- [EXCERPT]

+++

Message-ID: <444@aquila.noao.UUCP>
Date: Wed, 5-Dec-84 12:01:39 EST
Article-I.D.: aquila.444
Posted: Wed Dec  5 12:01:39 1984
Date-Received: Sun, 9-Dec-84 03:26:32 EST
References: <127@sdcc12.UUCP> <17266@lanl.ARPA>
Organization: Natl. Optical Astronomy Observatories, Tucson, AZ USA
Lines: 37

> Information does NOT escape from a black hole.
 Correct.  The information was always there, locally.  As the state of the
object changes towards being a black hole, changes in the locally obtained
information about that state propagate outwards at the speed of light.
(Incidentally, the available parameters are mass, angular momentum, charge
and [mathematically acceptable] magnetic monopole moment.)

> Note also that light DOES escape from a black hole.  A black hole radiates
> like a blackbody whose temperature .....
NO NO NO NO NO NO NO NO NO NO NO NO NO NO NO NO NO
This is precisely the sort of remark which confuses people.  The quantum
mechanical effect by which a black hole radiates energy as a black body,
and therefore loses mass, eventually disappearing in a puff whose properties
noone has adequately calculated, is NOT THE ESCAPE OF LIGHT FROM THE HOLE.
Using the word `escape' implies that something inside gets to the outside,
whereas what is happening is very difficult to explain - energy transfer
is happening by the addition of energy to external states and the removal
of energy from internal states - in fact, the addition of negative energy
states.  I'm not explaining this very well: I have still to come up with
an adequate way.  The mathematics seems to make sense, and the radiated
spectrum is black body, but there is no possibility of anything moving
from the inside to the outside.  The black body nature is a reflection
of the destruction of information.

+++

- [STATED PROBLEM 1]
Echo the raw records rows verbatim, from the first line up to and including the line containing "I will 171,690.".
The rows that follow bear no relation to the black hole post.

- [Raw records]

+++

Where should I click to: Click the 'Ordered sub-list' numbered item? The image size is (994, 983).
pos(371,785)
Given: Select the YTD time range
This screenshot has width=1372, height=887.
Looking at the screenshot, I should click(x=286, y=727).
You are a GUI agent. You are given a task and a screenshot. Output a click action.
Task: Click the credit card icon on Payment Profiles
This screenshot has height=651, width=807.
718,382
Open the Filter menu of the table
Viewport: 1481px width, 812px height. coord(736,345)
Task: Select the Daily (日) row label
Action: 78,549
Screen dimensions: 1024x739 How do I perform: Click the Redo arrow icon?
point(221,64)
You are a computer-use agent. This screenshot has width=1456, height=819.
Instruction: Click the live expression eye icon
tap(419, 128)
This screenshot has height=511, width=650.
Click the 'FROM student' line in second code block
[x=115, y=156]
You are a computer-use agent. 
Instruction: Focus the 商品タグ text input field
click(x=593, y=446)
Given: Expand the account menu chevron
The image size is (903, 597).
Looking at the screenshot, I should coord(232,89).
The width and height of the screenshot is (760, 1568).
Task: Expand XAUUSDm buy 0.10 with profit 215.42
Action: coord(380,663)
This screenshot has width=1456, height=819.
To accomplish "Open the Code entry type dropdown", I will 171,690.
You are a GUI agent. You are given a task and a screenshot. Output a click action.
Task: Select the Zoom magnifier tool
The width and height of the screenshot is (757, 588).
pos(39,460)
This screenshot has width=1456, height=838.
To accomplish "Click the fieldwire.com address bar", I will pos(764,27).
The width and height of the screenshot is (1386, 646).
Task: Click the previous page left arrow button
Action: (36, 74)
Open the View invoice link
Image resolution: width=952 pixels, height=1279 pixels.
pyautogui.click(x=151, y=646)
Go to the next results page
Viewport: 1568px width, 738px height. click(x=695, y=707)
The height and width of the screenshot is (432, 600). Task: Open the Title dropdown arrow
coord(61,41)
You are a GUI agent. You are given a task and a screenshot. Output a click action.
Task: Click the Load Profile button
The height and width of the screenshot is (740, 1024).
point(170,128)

+++

- [STATED PROBLEM 2]
Duplicate the black hole post verbatim from "Message-ID: <444@aquila.noao.UUCP>" up to and including "speed of light.".

- [WORKED SOLUTION 1]
Where should I click to: Click the 'Ordered sub-list' numbered item? The image size is (994, 983).
pos(371,785)
Given: Select the YTD time range
This screenshot has width=1372, height=887.
Looking at the screenshot, I should click(x=286, y=727).
You are a GUI agent. You are given a task and a screenshot. Output a click action.
Task: Click the credit card icon on Payment Profiles
This screenshot has height=651, width=807.
718,382
Open the Filter menu of the table
Viewport: 1481px width, 812px height. coord(736,345)
Task: Select the Daily (日) row label
Action: 78,549
Screen dimensions: 1024x739 How do I perform: Click the Redo arrow icon?
point(221,64)
You are a computer-use agent. This screenshot has width=1456, height=819.
Instruction: Click the live expression eye icon
tap(419, 128)
This screenshot has height=511, width=650.
Click the 'FROM student' line in second code block
[x=115, y=156]
You are a computer-use agent. 
Instruction: Focus the 商品タグ text input field
click(x=593, y=446)
Given: Expand the account menu chevron
The image size is (903, 597).
Looking at the screenshot, I should coord(232,89).
The width and height of the screenshot is (760, 1568).
Task: Expand XAUUSDm buy 0.10 with profit 215.42
Action: coord(380,663)
This screenshot has width=1456, height=819.
To accomplish "Open the Code entry type dropdown", I will 171,690.

- [WORKED SOLUTION 2]
Message-ID: <444@aquila.noao.UUCP>
Date: Wed, 5-Dec-84 12:01:39 EST
Article-I.D.: aquila.444
Posted: Wed Dec  5 12:01:39 1984
Date-Received: Sun, 9-Dec-84 03:26:32 EST
References: <127@sdcc12.UUCP> <17266@lanl.ARPA>
Organization: Natl. Optical Astronomy Observatories, Tucson, AZ USA
Lines: 37

> Information does NOT escape from a black hole.
 Correct.  The information was always there, locally.  As the state of the
object changes towards being a black hole, changes in the locally obtained
information about that state propagate outwards at the speed of light.